Exercises to complete:
1. For the discussion of shale oil below, decide whether each statement agrees with it, answering yes or no and quoting the deciding words: (a) Shale oil is a very light crude. (b) Most US refineries are designed for Venezuelan heavy crude. (c) Many of the majors invested early in fracking.
2. Write out the passage of the discussion of shale oil that begins at the words "Why can this" and stops after "any allocation analysis.".

Selected extract:
Shale oil has additional complications. It is ‘tight’ oil – i.e. very light crude (otherwise it won’t flow). The problem is that there is very little refining capacity for such light crudes in the US or elsewhere, so if its brought to a refinery which, like most in the US, is designed for Alaskan or Gulf crude, you have to mix it in with something heavier – typically Venezuelan heavy crude or Canadian crude. So the US can never be oil independent with shale (tight) oil unless the entire refinery infrastructure is rebuilt. Oil is nowhere near as fungible a product as people often assume.
This is just a taster of the issues, but the core is that a combination of geological and technical realities, refinery bottlenecks, and cheap seemingly endless capital has created a bit of a monster in the US oil and gas industry.
Thanks for the information. This basically answers my questions (2) and (3).
Point (1) seems to be related to an abundance of nearly free money, but I am still wondering why/whether operators with experience in gas/oil extraction plunged into such an unstable segment.
I suspect (I don’t know this for a fact), but the key issue as to why so many were plunging into an unstable sector is that most investment is not by established oil and gas producers, but mostly exploration companies who’s business model is based on establishing a ‘claim’, and then selling it on (its noticeable how few of the majors invested early in fracking).
In other words, their profit comes from persuading someone to invest in them, not actually selling oil or gas for a profit. Its a bit like the silicon valley business model of getting rich by persuading investors that your App is the new Facebook, then cashing out before everyone realises you’ve just reinvented a juicer.
Oil & gas producers can’t sit on their reserves waiting for the right oil prices. They need cash flow. When they stop drilling, they implode.
If you look at resource companies’ books you will see that most of these companies are not profitable over the long-term. When there is a boom, owners and management make a killing with their options and when there is a bust they do major write-offs and set themselves up for the next boom… it’s always the shareholders, the lenders and taxpayers that end up losing.
Why can this go on? Because oil is the foundation of our economy. Everything is set up to make sure we have cheap oil. So this sector is subsidized in many many ways using capital markets.
And if the President says the US is going to be energy independent, you know the capital will be flowing into that industry without any allocation analysis.

Data:
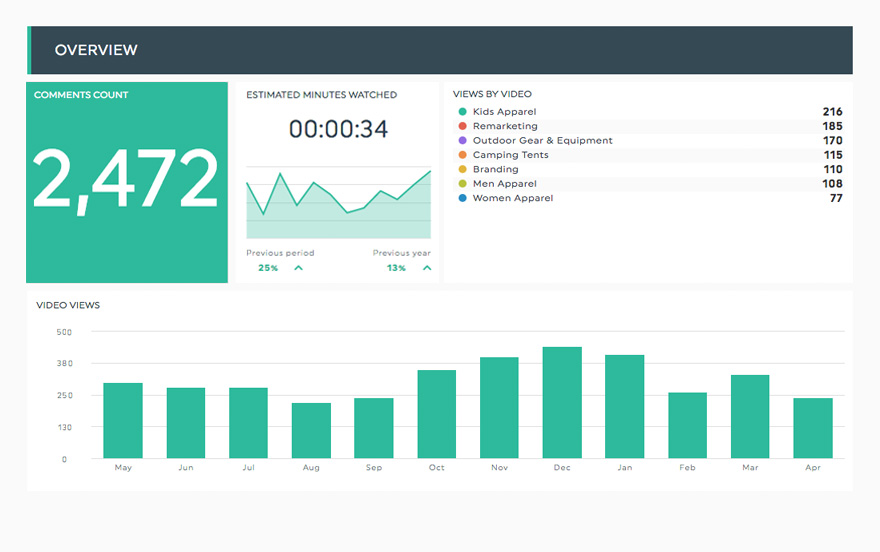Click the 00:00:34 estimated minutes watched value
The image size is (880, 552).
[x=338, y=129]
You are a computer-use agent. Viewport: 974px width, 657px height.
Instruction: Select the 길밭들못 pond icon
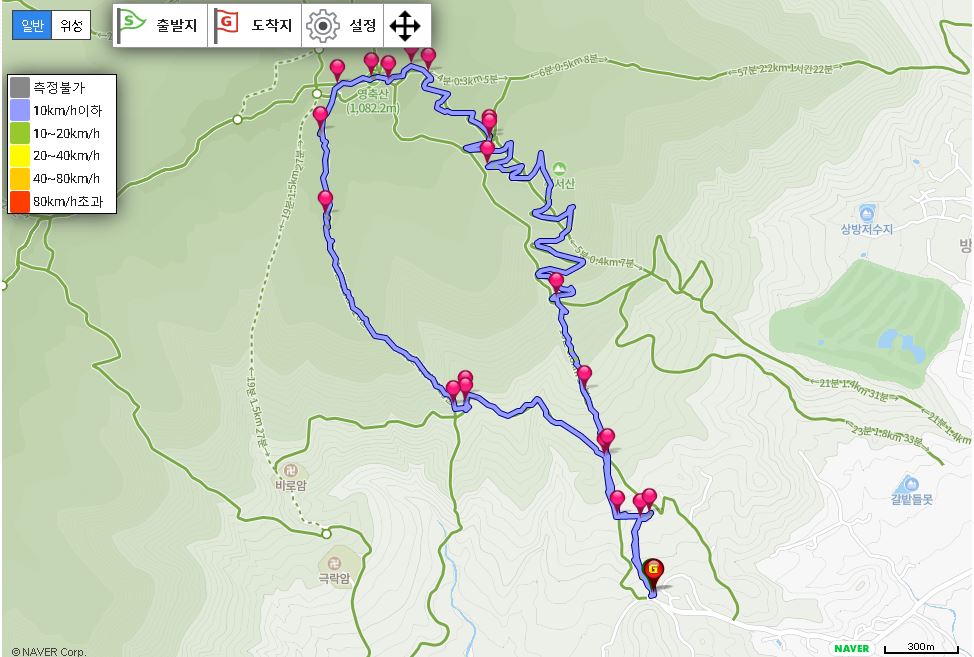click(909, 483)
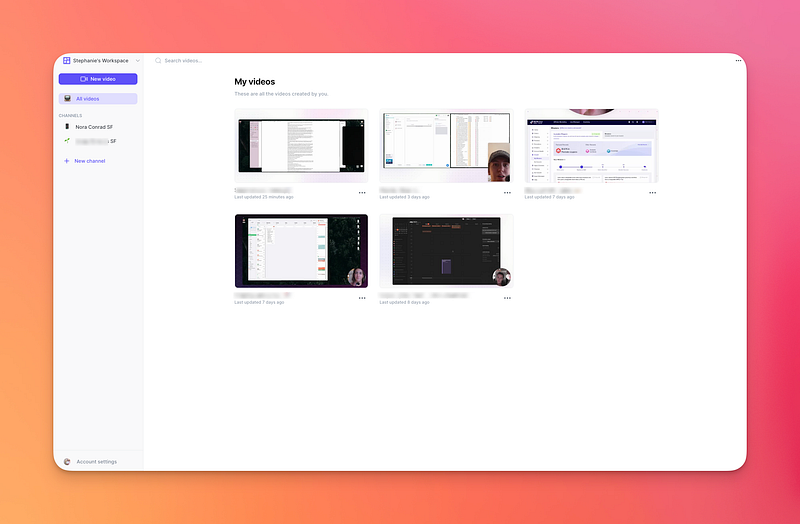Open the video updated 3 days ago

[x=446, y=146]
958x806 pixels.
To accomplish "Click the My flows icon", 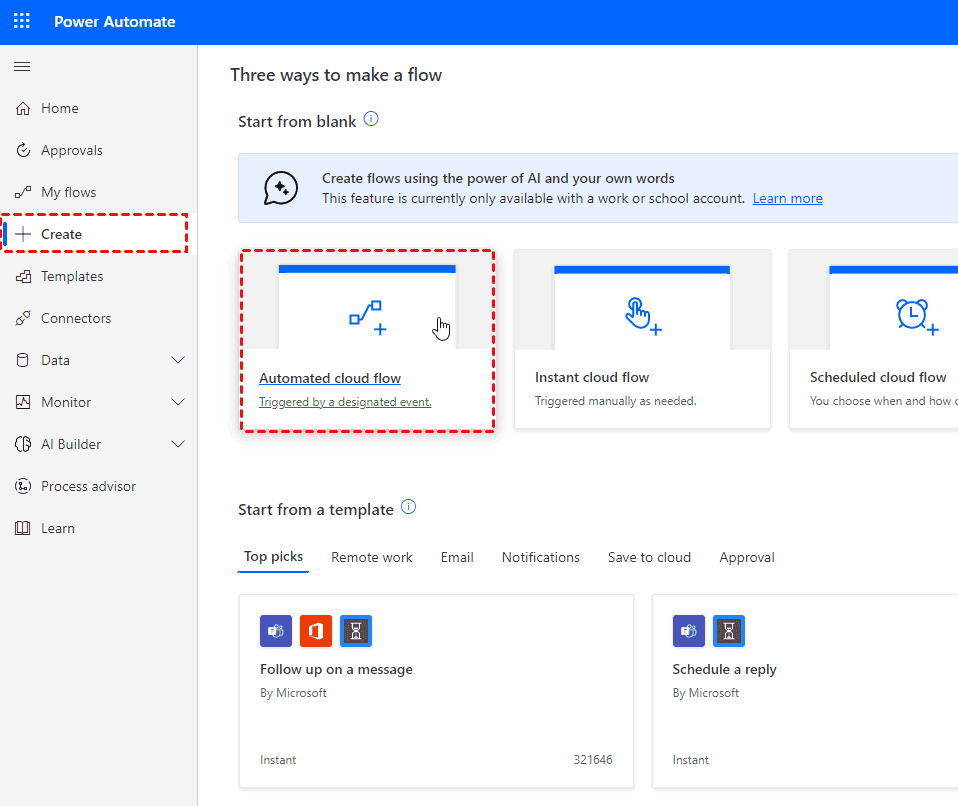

The responses:
1.
(a) Yes: "It is ‘tight’ oil – i.e. very light crude (otherwise it won’t flow)."
(b) No: "like most in the US, is designed for Alaskan or Gulf crude"
(c) No: "its noticeable how few of the majors invested early in fracking"

2.
Why can this go on? Because oil is the foundation of our economy. Everything is set up to make sure we have cheap oil. So this sector is subsidized in many many ways using capital markets.
And if the President says the US is going to be energy independent, you know the capital will be flowing into that industry without any allocation analysis.